I want to estimate the Power spectral density using Continuous wavelet transform and a Morlet Wavelet. Bellow you can find the function I am using. Any comments or suggestions on whether or not the following code is correct?

import pycwt as wavelet


mother_wave_dict = {
    'gaussian': wavelet.DOG(),
    'paul': wavelet.Paul(),
    'mexican_hat': wavelet.MexicanHat()
}

def trace_PSD_wavelet(x, dt, dj,  mother_wave='morlet'):
    """
    Method to calculate the  power spectral density using wavelet method.
    Parameters
    ----------
    x : array-like
        the components of the field to apply wavelet tranform
    dt: int
        the sampling time of the timeseries
    dj: determines how many scales are used to estimate wavelet coeff
    
        (e.g., for dj=1 -> 2**numb_scales 
    mother_wave: str
 
    Returns
    -------
    db_x,db_y,db_zz: array-like
        component coeficients of th wavelet tranform
    freq : list
        Frequency of the corresponding psd points.
    psd : list
        Power Spectral Density of the signal.
    psd : list
        The scales at which wavelet was estimated
    """
    

    if mother_wave in mother_wave_dict.keys():
        mother_morlet = mother_wave_dict[mother_wave]
    else:
        mother_morlet = wavelet.Morlet()
        
    N                       = len(x)

    db_x, _, freqs, _, _, _ = wavelet.cwt(x, dt,  dj, wavelet=mother_morlet)

     
    # Estimate trace powerspectral density
    PSD = (np.nanmean(np.abs(db_x)**2, axis=1))*( 2*dt)
    
    # Also estimate the scales to use later
    scales = ((1/freqs)/dt)#.astype(int)
    
    return db_x, freqs, PSD, scales

Solution

  • It is hard to answer this question without knowing what you mean by "correct".

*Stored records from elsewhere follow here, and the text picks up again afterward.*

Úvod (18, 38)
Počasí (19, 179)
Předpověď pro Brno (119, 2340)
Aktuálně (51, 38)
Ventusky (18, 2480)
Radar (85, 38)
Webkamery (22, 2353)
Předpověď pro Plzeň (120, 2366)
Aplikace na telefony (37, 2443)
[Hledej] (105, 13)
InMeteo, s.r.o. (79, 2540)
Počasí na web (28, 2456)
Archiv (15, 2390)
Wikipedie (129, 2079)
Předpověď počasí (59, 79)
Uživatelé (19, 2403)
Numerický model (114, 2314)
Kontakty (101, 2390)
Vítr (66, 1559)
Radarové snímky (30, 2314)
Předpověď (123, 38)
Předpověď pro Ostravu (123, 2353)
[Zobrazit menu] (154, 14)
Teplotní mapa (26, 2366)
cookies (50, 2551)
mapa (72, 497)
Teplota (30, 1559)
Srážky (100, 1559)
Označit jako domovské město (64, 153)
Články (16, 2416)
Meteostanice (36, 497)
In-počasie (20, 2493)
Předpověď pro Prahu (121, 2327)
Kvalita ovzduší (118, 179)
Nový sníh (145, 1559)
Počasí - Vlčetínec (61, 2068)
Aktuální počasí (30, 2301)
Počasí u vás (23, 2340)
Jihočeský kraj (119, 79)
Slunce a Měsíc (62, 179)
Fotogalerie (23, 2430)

    As far as I understand, your code allows to:

    • Select a given wavelet
    • Compute the cwt of input data for selected wavelet
    • Compute the "PSD" of the CWT-transformed data for the entire recording.

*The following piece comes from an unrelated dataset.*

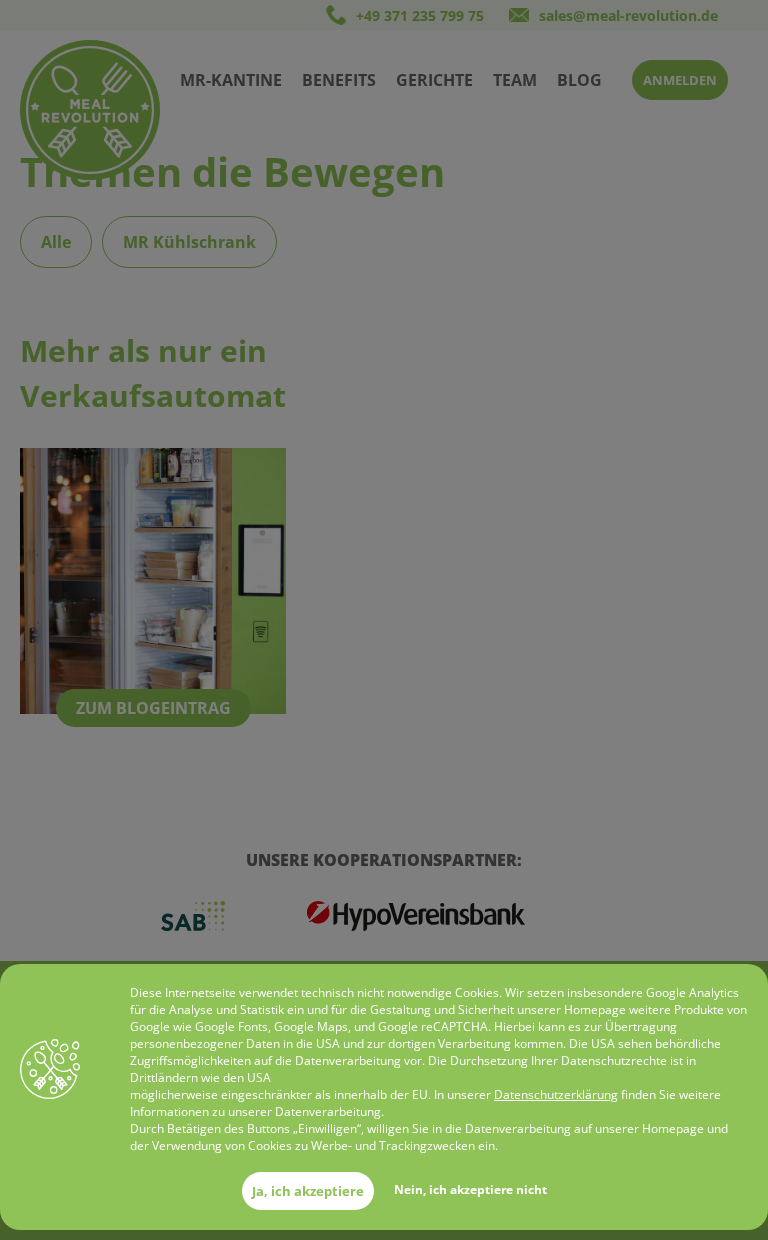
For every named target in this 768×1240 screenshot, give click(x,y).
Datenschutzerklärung (556, 1094)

    I was able to run your code against an electrogram data example from the scipy library and it ran as expected:

    from scipy.misc import electrocardiogram
    ecg = electrocardiogram()
    

    Since these data are sampled at 360Hz, I use dt=1/360:

    db_x, freqs, PSD, scales = trace_PSD_wavelet(ecg, 1/360, 1/24, 'morlet')
    

    Plotting the output db_x:

    fig = plt.imshow(np.abs(db_x), extent=[db_x.shape[1],db_x.shape[0],scales[-1],scales[]], aspect='auto')
    plt.xlabel('time')
    plt.ylabel('scale')
    

    enter image description here

    Plotting the corresponding "PSD":

    enter image description here

    What you call "PSD" measures the energy contained in the CWT-transformed data at each scale, averaged over the entire recording, 5 minutes of data in this example. I am not sure how you plan to use this information but be careful that this is not the PSD of the original input time domain data.

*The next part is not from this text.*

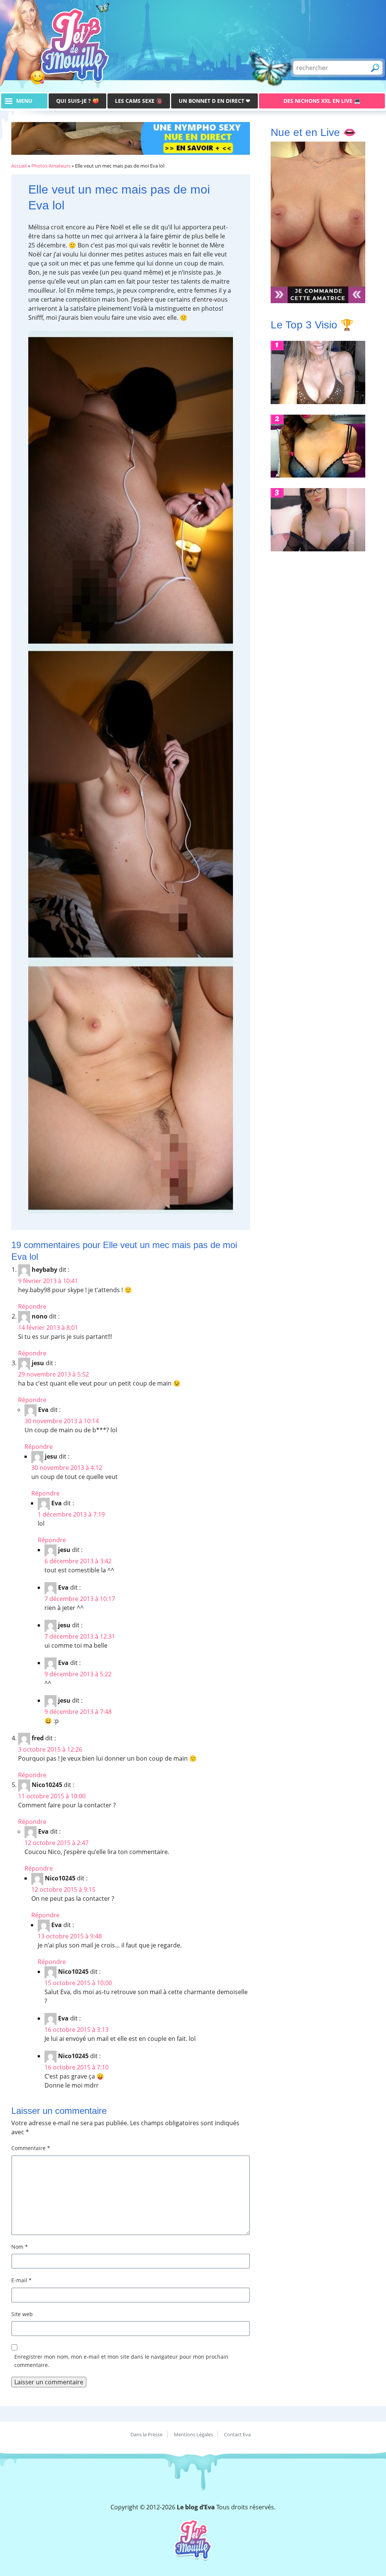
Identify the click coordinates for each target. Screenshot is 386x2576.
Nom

    Finally, concerning the Python implementation, you may simplify the way you call the default wavelet. Simply add the Morlet wavelet to your dictionary:

    mother_wave_dict = {
        'gaussian': wavelet.DOG(),
        'paul': wavelet.Paul(),
        'mexican_hat': wavelet.MexicanHat()
        'morlet': wavelet.Morlet()
    }
    

    Then you can avoid the if statement in your function and simply call:

    mother_morlet = mother_wave_dict[mother_wave].